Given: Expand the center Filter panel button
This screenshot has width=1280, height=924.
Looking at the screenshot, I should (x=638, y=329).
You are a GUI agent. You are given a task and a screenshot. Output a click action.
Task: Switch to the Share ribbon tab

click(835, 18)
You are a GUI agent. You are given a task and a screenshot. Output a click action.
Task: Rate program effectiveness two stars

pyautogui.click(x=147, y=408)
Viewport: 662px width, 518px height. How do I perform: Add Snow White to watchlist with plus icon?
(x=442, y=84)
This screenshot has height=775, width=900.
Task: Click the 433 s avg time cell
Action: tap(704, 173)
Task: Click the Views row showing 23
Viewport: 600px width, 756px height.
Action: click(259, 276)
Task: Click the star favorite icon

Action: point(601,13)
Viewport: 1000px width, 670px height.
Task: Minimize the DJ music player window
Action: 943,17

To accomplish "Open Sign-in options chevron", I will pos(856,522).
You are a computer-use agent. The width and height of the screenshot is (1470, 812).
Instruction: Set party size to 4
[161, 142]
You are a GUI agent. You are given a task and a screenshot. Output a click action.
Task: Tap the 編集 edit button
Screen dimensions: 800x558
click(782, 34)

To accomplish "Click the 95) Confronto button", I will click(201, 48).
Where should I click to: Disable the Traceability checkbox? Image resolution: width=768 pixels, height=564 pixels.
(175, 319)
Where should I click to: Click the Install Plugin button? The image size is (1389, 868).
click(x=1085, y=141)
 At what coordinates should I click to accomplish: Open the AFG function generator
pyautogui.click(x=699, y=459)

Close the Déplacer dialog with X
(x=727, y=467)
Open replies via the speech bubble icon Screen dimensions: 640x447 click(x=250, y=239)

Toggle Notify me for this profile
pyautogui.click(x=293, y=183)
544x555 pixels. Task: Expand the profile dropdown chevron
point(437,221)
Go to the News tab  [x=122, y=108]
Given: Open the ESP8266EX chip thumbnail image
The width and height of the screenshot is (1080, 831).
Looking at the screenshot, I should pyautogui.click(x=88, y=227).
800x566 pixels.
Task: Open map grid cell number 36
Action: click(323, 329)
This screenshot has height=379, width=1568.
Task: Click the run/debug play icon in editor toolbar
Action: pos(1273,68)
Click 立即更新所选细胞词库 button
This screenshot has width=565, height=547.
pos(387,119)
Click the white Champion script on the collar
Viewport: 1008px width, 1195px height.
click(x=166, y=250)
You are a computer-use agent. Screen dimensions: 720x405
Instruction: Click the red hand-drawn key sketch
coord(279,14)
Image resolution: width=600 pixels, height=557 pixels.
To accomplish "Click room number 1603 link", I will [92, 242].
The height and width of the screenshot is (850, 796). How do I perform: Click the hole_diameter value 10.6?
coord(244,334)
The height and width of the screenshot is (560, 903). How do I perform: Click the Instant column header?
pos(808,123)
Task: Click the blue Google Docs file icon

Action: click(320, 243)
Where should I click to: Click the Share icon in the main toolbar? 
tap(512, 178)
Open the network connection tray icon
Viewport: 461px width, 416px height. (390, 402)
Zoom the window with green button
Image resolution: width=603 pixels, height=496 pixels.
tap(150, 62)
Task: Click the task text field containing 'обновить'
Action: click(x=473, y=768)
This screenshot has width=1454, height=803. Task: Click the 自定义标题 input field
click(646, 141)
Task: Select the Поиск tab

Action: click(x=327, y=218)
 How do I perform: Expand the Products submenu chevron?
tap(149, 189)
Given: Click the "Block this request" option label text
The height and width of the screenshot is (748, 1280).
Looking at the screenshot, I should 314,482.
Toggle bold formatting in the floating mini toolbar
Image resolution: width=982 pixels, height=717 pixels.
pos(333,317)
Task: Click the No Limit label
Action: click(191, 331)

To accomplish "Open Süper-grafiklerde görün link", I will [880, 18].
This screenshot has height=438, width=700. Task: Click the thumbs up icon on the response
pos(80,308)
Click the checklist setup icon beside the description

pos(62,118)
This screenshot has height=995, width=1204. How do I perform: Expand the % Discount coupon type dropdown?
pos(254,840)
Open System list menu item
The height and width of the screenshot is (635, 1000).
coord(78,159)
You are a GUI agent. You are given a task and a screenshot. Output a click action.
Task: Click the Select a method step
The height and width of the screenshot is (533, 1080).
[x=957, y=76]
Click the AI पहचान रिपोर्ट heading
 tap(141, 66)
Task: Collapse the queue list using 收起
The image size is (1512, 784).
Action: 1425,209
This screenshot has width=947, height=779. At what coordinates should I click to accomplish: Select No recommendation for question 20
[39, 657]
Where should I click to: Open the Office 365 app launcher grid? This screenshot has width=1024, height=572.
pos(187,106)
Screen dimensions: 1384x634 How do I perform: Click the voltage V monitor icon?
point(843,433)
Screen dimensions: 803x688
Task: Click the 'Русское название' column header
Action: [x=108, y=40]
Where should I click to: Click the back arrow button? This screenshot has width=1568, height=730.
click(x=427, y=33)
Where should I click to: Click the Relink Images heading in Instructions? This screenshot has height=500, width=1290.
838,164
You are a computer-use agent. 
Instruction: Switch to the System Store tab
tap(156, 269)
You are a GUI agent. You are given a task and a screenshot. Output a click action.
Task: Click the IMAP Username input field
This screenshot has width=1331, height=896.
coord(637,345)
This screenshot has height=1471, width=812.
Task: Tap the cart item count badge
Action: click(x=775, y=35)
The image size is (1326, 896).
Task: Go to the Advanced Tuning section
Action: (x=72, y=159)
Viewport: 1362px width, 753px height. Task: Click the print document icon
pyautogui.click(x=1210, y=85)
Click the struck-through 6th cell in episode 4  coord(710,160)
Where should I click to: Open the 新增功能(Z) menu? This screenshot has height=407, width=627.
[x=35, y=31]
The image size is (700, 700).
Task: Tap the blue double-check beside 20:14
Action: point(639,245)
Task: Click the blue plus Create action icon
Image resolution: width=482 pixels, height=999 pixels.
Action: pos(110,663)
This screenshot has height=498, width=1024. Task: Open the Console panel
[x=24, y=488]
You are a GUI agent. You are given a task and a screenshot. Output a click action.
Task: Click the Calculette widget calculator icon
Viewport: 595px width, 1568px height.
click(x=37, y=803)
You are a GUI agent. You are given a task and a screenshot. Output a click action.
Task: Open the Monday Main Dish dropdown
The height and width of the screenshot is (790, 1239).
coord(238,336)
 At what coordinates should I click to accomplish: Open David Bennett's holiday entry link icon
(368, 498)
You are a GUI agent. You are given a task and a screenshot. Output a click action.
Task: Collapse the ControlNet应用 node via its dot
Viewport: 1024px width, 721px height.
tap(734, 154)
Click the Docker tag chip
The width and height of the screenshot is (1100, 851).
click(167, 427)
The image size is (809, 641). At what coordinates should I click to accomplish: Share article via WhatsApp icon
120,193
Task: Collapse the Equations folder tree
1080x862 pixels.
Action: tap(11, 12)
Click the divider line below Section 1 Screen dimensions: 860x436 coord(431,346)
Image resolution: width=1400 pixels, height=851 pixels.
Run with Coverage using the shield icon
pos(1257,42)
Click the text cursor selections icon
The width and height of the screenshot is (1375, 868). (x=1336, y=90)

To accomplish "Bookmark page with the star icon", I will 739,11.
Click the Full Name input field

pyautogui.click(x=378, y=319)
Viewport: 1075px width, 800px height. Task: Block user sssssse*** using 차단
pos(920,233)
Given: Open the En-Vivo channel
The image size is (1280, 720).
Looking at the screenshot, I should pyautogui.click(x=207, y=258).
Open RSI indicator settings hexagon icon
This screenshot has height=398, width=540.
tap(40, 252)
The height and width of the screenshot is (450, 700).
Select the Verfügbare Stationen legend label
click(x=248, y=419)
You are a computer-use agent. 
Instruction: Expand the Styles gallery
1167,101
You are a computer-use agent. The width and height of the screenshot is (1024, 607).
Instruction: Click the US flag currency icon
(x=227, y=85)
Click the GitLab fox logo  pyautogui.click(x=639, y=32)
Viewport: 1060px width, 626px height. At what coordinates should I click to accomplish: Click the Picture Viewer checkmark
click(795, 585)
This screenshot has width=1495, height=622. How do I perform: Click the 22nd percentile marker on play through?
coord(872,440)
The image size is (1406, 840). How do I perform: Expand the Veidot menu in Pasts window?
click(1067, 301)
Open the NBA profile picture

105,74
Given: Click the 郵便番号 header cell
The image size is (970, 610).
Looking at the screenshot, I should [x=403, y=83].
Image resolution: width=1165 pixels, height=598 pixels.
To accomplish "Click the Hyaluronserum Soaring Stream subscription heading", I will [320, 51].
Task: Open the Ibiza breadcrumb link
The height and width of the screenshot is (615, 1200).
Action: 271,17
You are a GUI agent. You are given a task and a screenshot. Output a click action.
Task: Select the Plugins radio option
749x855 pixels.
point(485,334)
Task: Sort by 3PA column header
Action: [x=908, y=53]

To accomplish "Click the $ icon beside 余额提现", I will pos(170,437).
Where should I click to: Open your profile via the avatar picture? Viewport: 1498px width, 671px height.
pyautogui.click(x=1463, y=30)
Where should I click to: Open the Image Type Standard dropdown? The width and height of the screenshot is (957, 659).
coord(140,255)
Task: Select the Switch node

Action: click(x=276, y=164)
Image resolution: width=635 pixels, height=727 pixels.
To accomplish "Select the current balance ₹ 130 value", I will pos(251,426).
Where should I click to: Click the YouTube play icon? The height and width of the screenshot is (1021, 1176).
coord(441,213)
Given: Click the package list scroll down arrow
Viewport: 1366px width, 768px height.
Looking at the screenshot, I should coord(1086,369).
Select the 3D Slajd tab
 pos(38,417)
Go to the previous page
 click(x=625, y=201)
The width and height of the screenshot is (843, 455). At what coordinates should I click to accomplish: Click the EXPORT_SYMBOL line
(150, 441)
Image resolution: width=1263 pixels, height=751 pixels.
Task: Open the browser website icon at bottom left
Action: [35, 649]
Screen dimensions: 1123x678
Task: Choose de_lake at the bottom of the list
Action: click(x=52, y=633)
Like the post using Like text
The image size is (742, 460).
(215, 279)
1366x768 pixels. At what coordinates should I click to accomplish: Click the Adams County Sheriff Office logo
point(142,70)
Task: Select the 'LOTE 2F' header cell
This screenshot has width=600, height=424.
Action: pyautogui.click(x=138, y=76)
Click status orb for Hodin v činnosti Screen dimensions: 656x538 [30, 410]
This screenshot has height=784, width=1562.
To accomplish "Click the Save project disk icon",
━━━━━━━━
- **What you have to do**
Count how many lines in the data contain the word "computer", giving the number without comment.

- **Task response**
5